Palestinians killed in Israeli operation to destroy Gaza tunnel

At least five Palestinians have died after the Israeli army blew up a tunnel which was in the process of being dug from the southern Gaza city of Khan Younis.
2 min read
30 October, 2017
At least five Palestinians were killed in a Gaza explosion [AFP]
At least five Palestinians were killed and several others injured on Monday when the Israeli army blew up a tunnel stretching from the Gaza Strip into Israel, according to the Hamas-run health ministry.

Fighter Ahmed Abu Armanah, aged 25, and Mesbah Shubeir, a field commander, were among those who died when a tunnel was blown up near to a Gazan city that borders Israel.

A security source said some of the men were members of Islamic Jihad, an Islamist group allied to Gaza's rulers Hamas.

Gaza's health ministry spokesman Ashraf al-Qudra said in a statement that nine other men were injured in the explosion.

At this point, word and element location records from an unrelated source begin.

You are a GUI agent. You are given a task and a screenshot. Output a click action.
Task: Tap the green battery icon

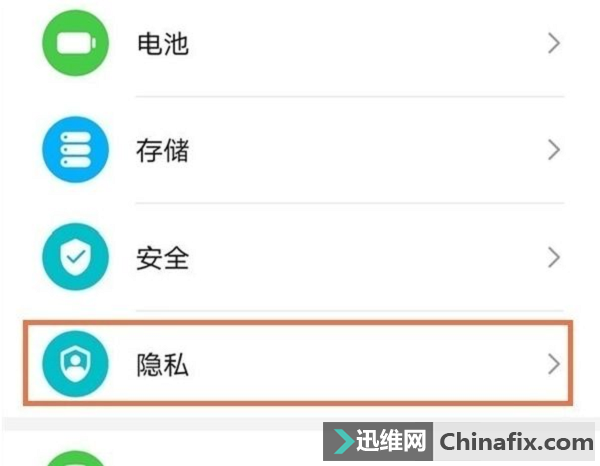pyautogui.click(x=75, y=43)
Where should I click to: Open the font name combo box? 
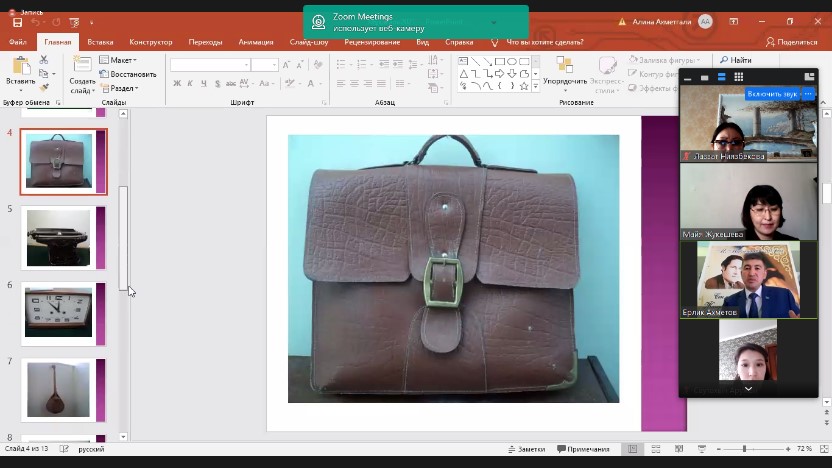point(209,65)
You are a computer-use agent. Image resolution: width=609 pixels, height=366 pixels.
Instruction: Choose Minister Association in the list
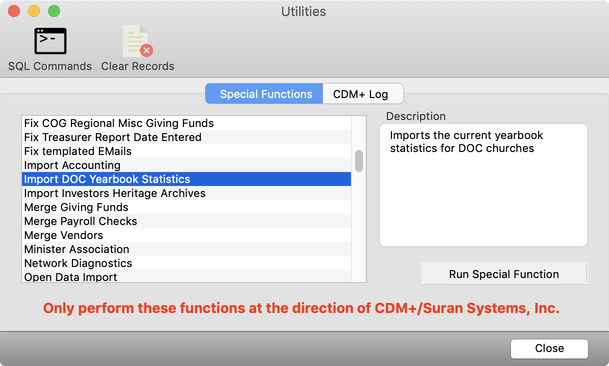pos(186,249)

Israeli military spokesman Lieutenant-Colonel Jonathan Conricus said the tunnel destroyed was in the process of being dug from the southern Gaza city of Khan Younis, which borders Israel.

Asked by reporters if Hamas, rather than another armed faction, had dug it, Conricus said: "I cannot confirm that."

"The IDF [Israel Defence Forces] does not intend to escalate the situation but stands prepared for a variety of scenarios," the spokesman said.

"The working assumption is that this is not the only tunnel that Palestinian terrorist organisations are trying to dig."

Islamic Jihad said in a statement that the tunnels were "part of the policy of deterrence to defend the Palestinian people".

It said the Israeli attack "targeting mujahedeen and civilians is a dangerous escalation", adding that they would study potential responses.

Jamil Mezher, a member of the secular leftist Popular Front for the Liberation of Palestine's (PFLP) political bureau based in Gaza has urged a united front among Palestinian parties to "defeat the aggression of Israelis".

Tunnels dug by Hamas were a key issue in the last war with Israel in 2014, but discoveries of those stretching into the Jewish state have since been rare.

Israel has been constructing a sensor-equipped anti-tunnel underground wall along the 60km-long Gaza border, aiming to complete the $1.1 billion project by mid-2019.

Prime Minister Binyamin Netanyahu on Monday credited Israel's "groundbreaking technology" for the discovery of the tunnel without giving further details.